Borsa: l'Europa conferma il rosso, lo spread si allarga a 81 punti
In controtendenza i future sul Nasdaq, il greggio allunga il passo
Le Borse europee confermano il rosso con le tensioni sullo stretto di Hormuz mentre i future sul Nasdaq viaggiano in controtendenza e il petrolio allunga il passo. Il brent sale dell'1,9% e supera i 107 dollari, il wti guadagna l'1,6% a 97,3 dollari al barile. Il gas resta su quota 45 euro al megawattora. Milano cede l'1,01% con Avio (-3,95%), Brunello Cucinelli (-3,2%), Moncler (-3,1%) e Fincatieri (-3,1%) tra i peggiori. Cambia la testa del listino con Saipem (+2,27%) in prima fila. A seguire Prysmian (+1,2%) ed Eni (+1,01%) , quest'ultma dopo la trimestrale.
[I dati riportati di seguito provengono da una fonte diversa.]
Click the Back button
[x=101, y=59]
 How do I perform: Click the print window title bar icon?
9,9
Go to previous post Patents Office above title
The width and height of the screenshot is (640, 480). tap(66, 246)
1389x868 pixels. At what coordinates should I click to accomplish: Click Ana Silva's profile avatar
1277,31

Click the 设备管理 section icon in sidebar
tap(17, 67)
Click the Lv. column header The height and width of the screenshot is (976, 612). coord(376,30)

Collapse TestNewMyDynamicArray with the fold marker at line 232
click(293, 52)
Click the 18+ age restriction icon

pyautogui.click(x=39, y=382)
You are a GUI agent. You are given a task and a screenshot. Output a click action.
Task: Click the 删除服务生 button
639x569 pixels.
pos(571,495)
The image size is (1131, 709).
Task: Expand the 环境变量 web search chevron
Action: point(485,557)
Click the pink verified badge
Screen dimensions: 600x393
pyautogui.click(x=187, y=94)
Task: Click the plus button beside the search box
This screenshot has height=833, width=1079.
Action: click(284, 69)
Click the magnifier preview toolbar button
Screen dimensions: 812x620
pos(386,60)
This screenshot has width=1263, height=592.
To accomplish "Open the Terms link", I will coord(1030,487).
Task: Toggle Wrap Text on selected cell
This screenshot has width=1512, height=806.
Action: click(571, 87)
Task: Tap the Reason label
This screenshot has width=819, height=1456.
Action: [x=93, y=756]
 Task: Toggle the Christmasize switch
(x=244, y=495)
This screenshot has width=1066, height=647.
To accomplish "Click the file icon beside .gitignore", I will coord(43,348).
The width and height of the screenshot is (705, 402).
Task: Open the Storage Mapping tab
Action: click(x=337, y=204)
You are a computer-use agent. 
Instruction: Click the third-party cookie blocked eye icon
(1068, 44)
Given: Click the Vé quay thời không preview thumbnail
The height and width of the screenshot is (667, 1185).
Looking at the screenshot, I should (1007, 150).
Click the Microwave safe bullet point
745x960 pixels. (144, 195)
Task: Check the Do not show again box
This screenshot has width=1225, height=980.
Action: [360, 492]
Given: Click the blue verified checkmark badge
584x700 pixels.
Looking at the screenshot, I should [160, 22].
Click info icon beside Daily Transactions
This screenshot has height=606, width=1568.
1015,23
Lo spread tra Btp e Bund si allarga a 81 punti base con il rendimento del decennale italiano che sale di 5 punti base oltre il 3,84%. Tra le altre Piazze Parigi perde l'1,12%, Madrid l'1,25%, Francoforte lo 0,47%, Londra lo 0,66%. L'euro prosegue piatto sul dollaro. La moneta unica passa di mano a 1,1687 sul biglietto verde.